What is being asked: Starting from the line that contains "[Pinterest] (1121, 1344)", output every remaining line of the records below exactly as it appears, that line and the last one included.
_ _ _ _
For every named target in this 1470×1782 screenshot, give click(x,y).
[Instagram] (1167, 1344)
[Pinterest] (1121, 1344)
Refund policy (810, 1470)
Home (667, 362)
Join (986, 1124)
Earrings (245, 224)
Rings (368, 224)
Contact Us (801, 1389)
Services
_ _ _ _
Finished exercise:
[Pinterest] (1121, 1344)
Refund policy (810, 1470)
Home (667, 362)
Join (986, 1124)
Earrings (245, 224)
Rings (368, 224)
Contact Us (801, 1389)
Services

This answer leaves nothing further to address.